▶ Task input
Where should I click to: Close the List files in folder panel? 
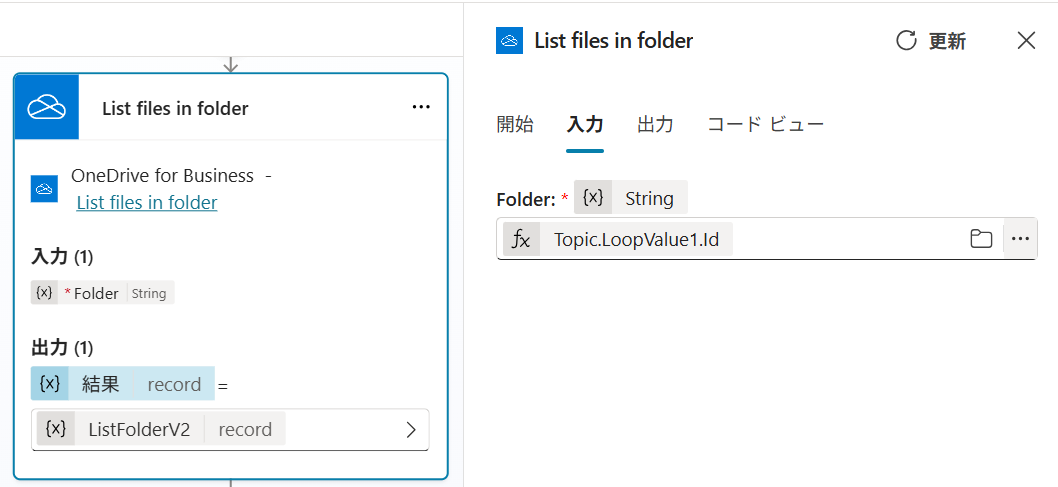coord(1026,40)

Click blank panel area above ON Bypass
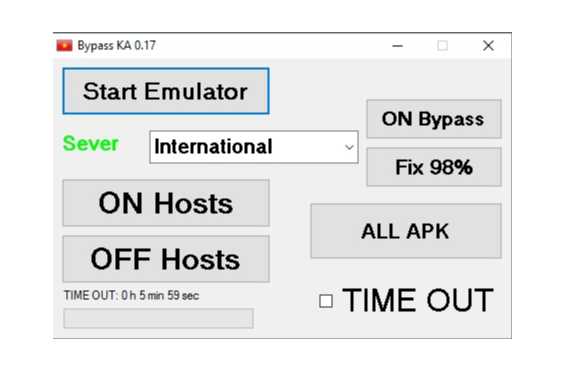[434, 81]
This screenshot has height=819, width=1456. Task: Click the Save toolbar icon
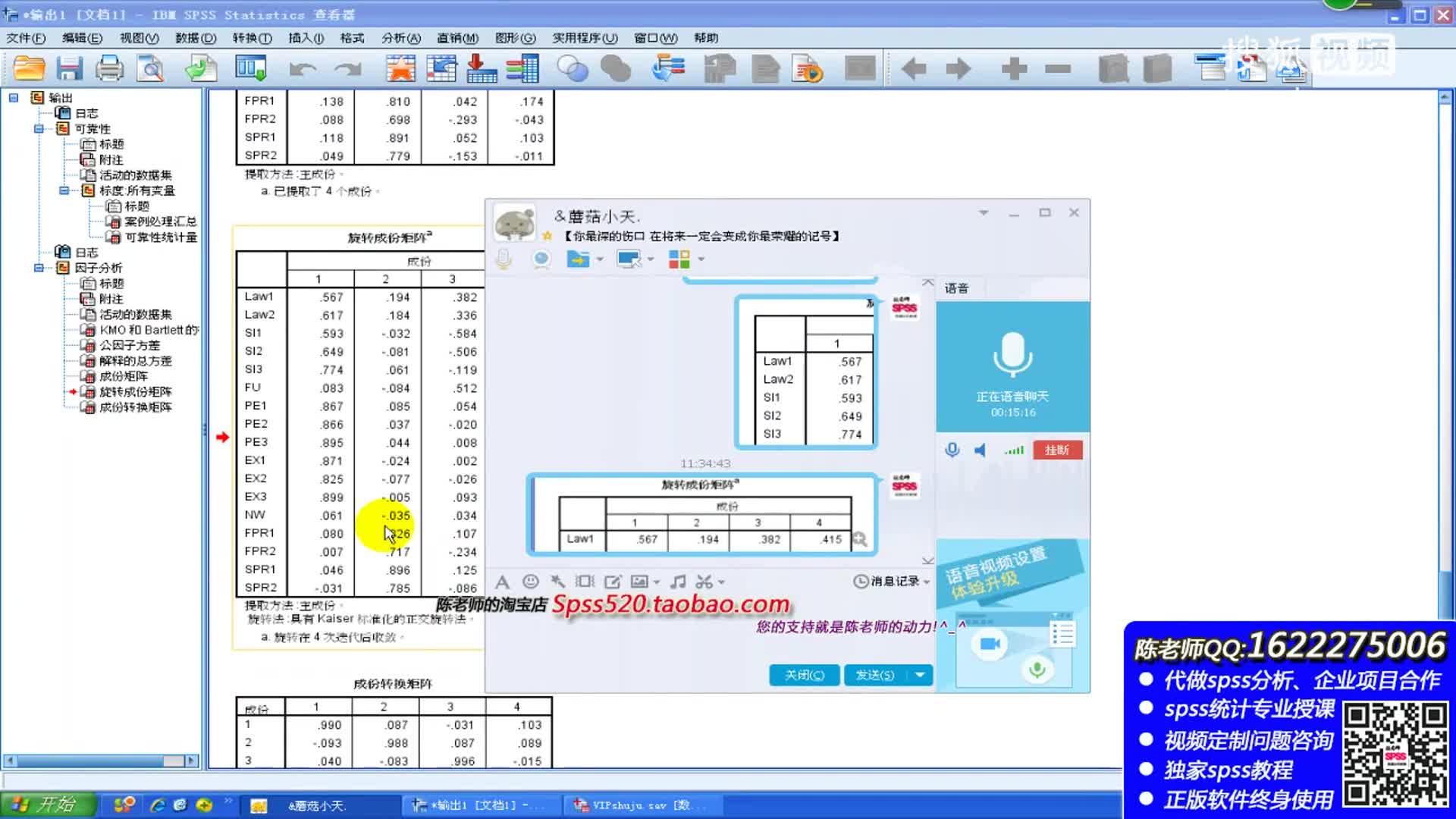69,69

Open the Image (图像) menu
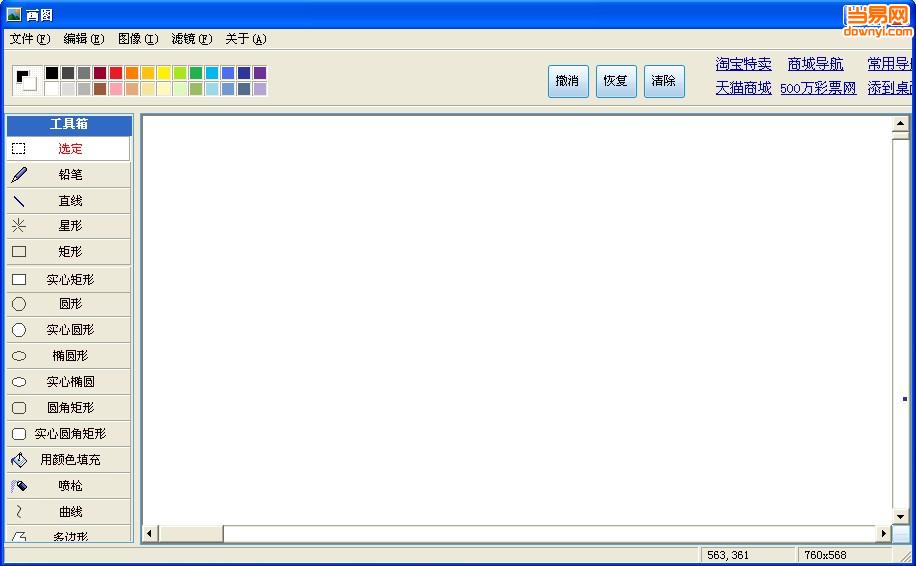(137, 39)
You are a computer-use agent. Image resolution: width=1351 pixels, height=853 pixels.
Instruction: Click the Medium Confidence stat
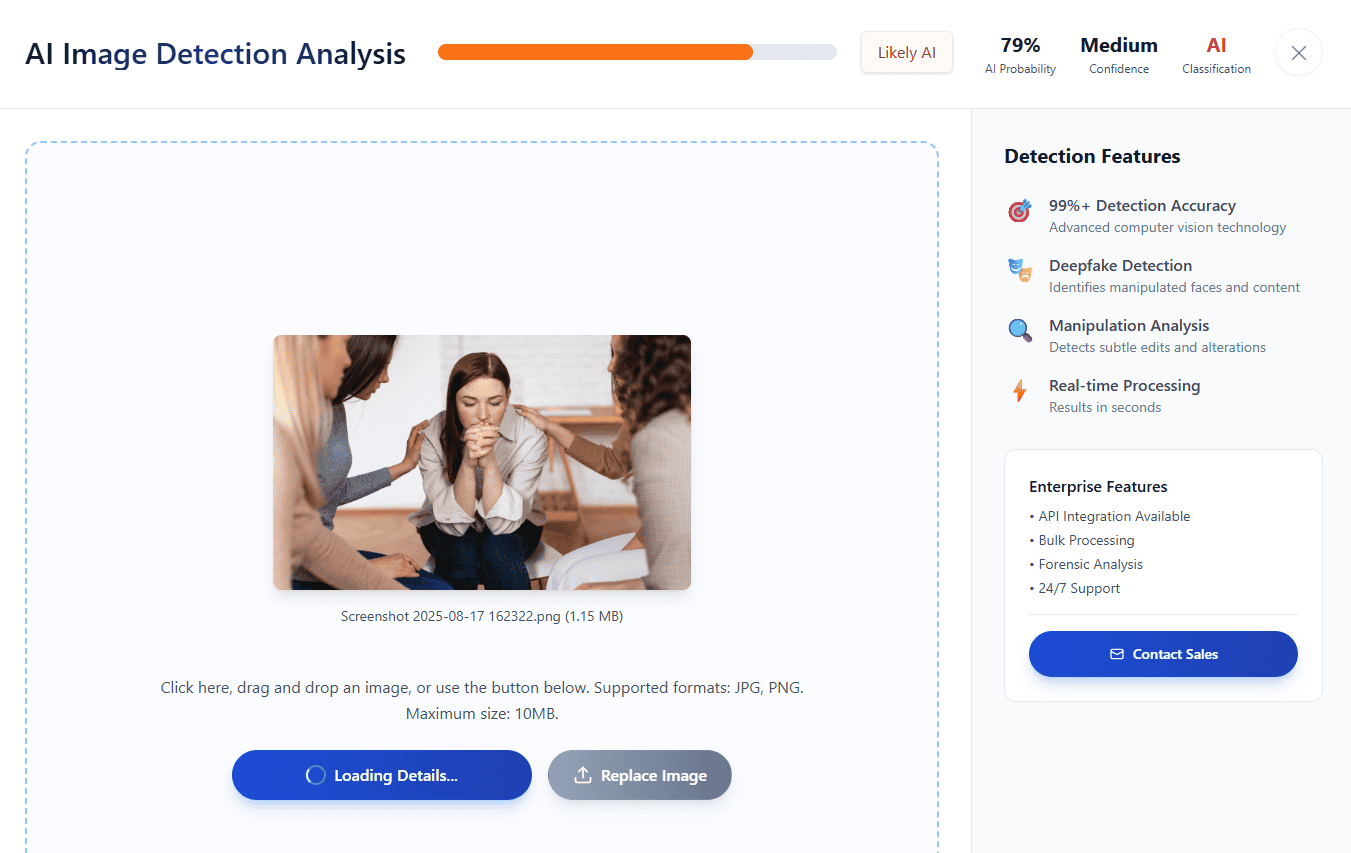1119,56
--
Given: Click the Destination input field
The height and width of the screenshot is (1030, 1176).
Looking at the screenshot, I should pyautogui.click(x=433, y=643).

▶ Your task
Quote the lines from the one containing "Given: Click the Destination input field" through the one containing "Looking at the", both included, and nothing else.

▶ Output of the exercise
Given: Click the Destination input field
The height and width of the screenshot is (1030, 1176).
Looking at the screenshot, I should pyautogui.click(x=433, y=643).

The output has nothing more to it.